Me puse en pie y crucé la habitación. Dije:

– Pero sabíamos que lo había hecho él, ¿entiendes? Y nos estaba volviendo locos. No sé cuántos tíos salen impunes de un asesinato cada año. Muchos más de lo que |a gente se imagina. Sabíamos que el tal Ruddle, sin embargo, era nuestro tipo, y no podíamos hacer nada. Así se llamaba, Jacob Ruddle.

»Por lo que después de que se declarara abierto el caso, mi compañero y yo no pudimos quitárnoslo de la cabeza. Era imposible, no había día en que uno de nosotros no lo sacara a relucir. Así que finalmente fuimos a por él y le preguntamos si estaba dispuesto a someterse a la prueba del polígrafo. ¿Sabes lo que es?

– Un detector de mentiras.

– Un detector de mentiras. Fuimos muy claros con él, le dijimos que podía negarse a hacerlo, también le dijimos que no podía ser utilizado como una prueba en su contra, lo cual era cierto. No estoy seguro de que sea una buena idea, por cierto, pero esa es la ley.
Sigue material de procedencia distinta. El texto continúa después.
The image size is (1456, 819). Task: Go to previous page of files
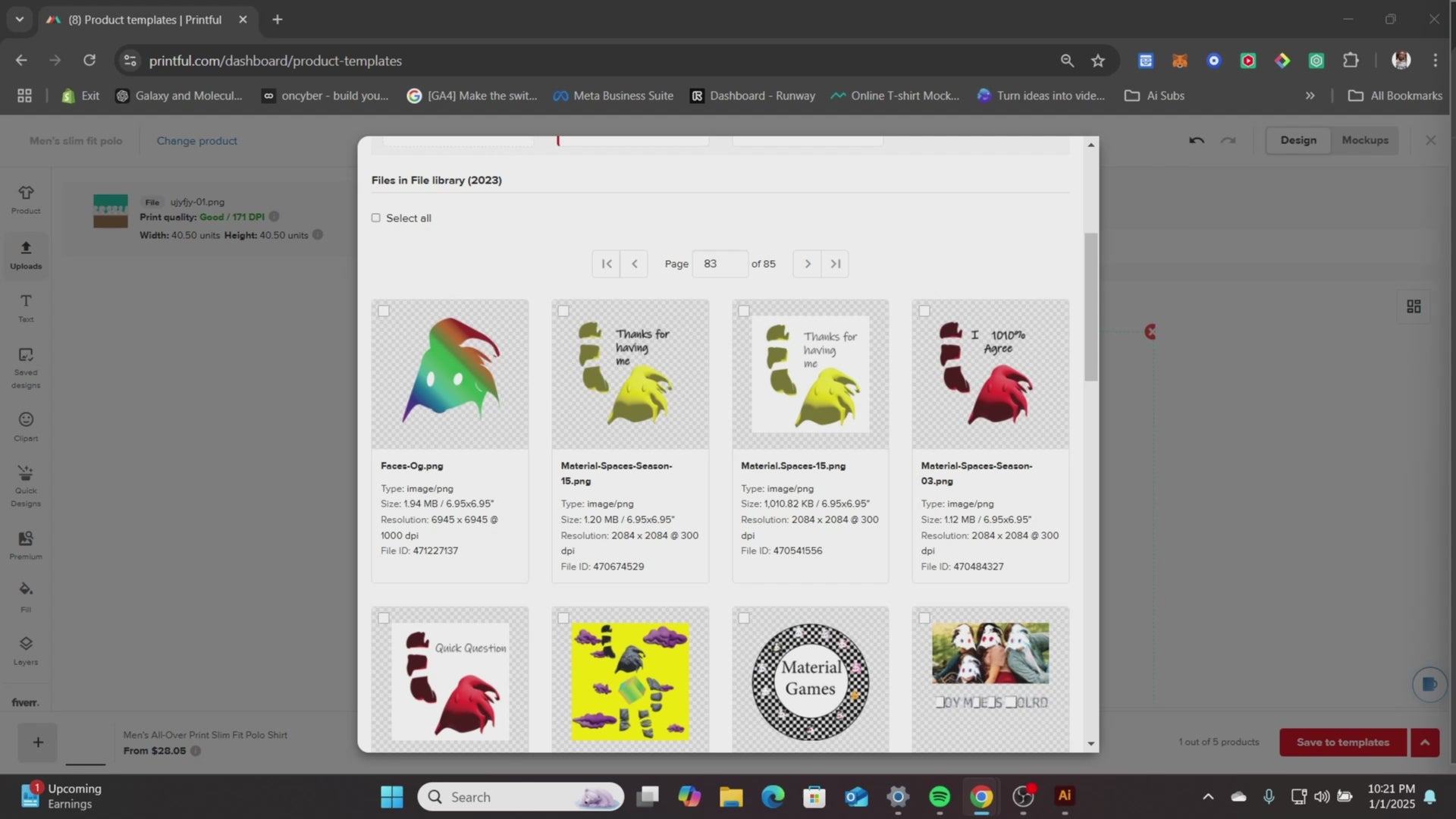634,264
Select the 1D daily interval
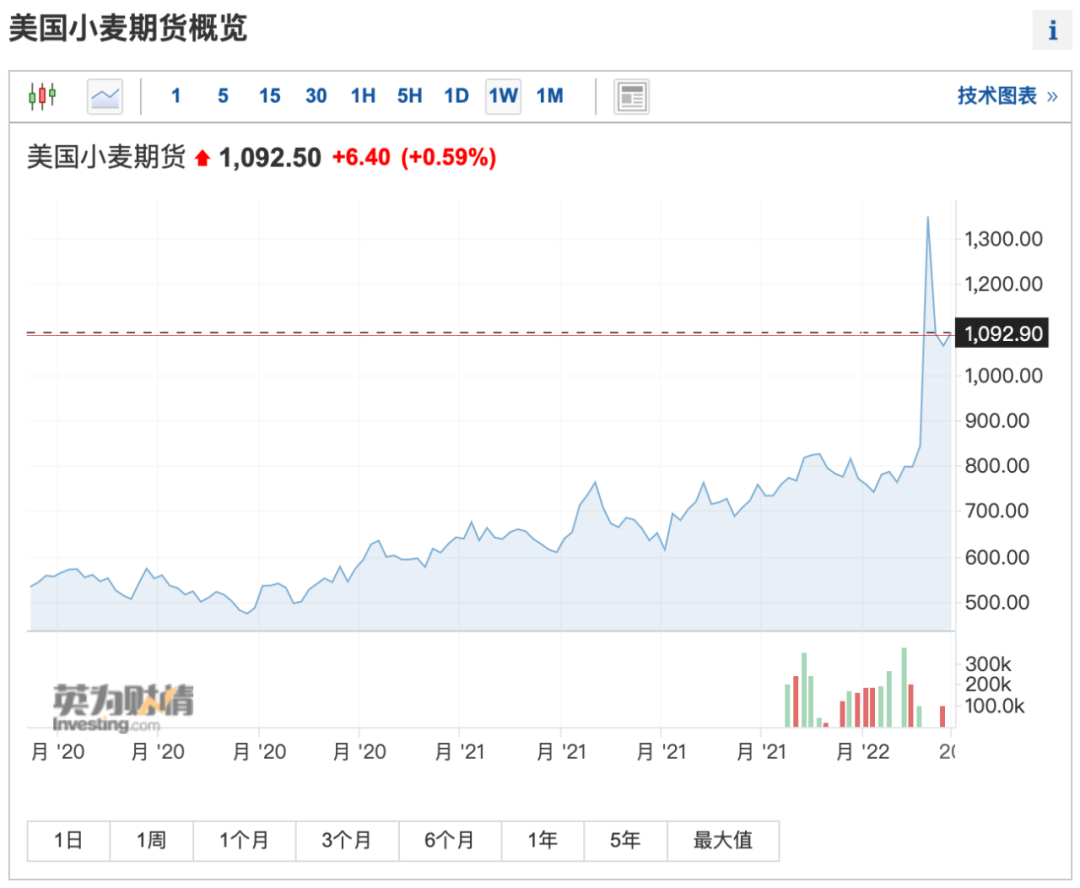 pyautogui.click(x=456, y=96)
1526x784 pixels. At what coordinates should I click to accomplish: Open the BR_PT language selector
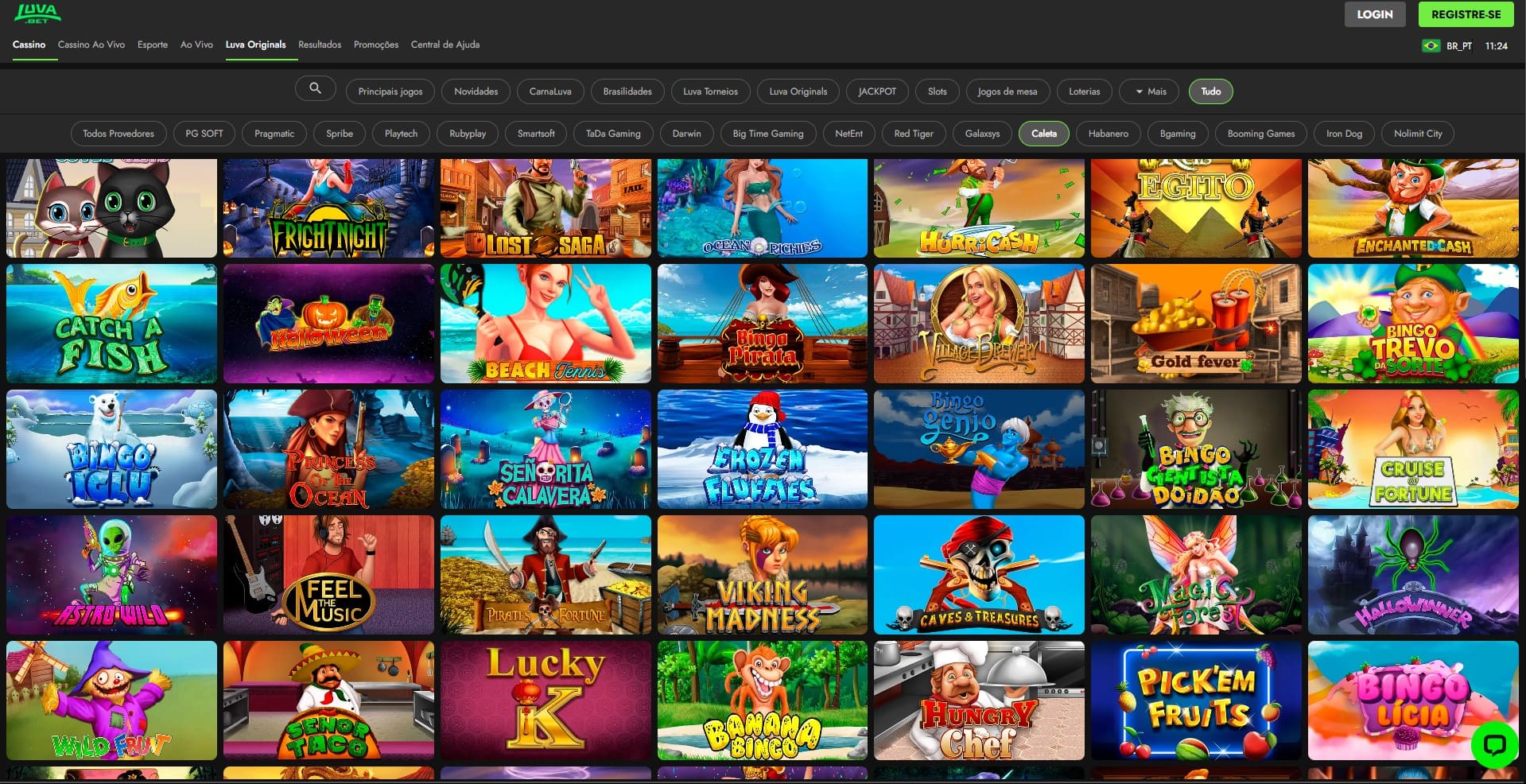pyautogui.click(x=1458, y=46)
»Aceptó hacerse la prueba. No me preguntes por qué. Puede que pensara que parecería sospechoso si se negaba, aunque ya debía de saber que nosotros estábamos casi seguros de que él la había matado y nada iba a hacer que dejara de parecer sospechoso a nuestros ojos. O puede que pensara sinceramente que podía vencer a la máquina. Bueno, el caso es que se sometió a la prueba, y yo me aseguré de que tuviéramos el mejor operador disponible para hacerlo, y los resultados fueron los esperados.

– ¿Era culpable?

– Sin duda. Le puso al descubierto, pero no había nada que pudiéramos hacer con eso. Le dije que la máquina decía que estaba mintiendo. «Bueno, esas máquinas deben de cometer algunos errores de vez en cuando», dijo, «porque acaba de cometer uno». Y me miró directo a los ojos, y supo que yo no le creía y que no había nada que pudiera hacer al respecto.

– Dios.

Volví y me senté de nuevo junto a ella. Di un trago, cerré los ojos por un momento, y recordé la mirada en los ojos de ese bastardo.

– ¿Qué hicisteis?

– Mi compañero y yo empezamos a darle vueltas. Él quería lanzarlo al río.

– ¿Quieres decir matarlo?

– Liquidarlo, meterlo en cemento y lanzarlo en alguna parte del Hudson.

– No harías algo así.

– No lo sé. Puede que hubiera estado de acuerdo. Entiéndelo, él lo hizo, mató a esa chica, y era muy probable que volviera a hacerlo más tarde o más temprano. Oh, demonios, y eso no era todo. Saber que lo había hecho, saber que él sabía que sabíamos que lo había hecho y enviar a ese bastardo a su casa… Tirarlo al río empezó a parecerme una buena idea, y puede que lo hubiera hecho si no se me hubiera ocurrido algo mejor.

– ¿El qué?

– Yo tenía a un amigo en la brigada de narcóticos. Le dije que necesitaba algo de heroína, mucha, y le dije que se la devolvería toda. Entonces una noche que Ruddle y su mujer estaban fuera de su casa, yo mismo me colé allí y peiné el lugar tan bien como casi nunca se ha hecho. Metí la heroína en el interior de un toallero. Pegué una bolsita en la boya de la cisterna, dejé toda esa mierda por cada escondite verdaderamente obvio que pude encontrar.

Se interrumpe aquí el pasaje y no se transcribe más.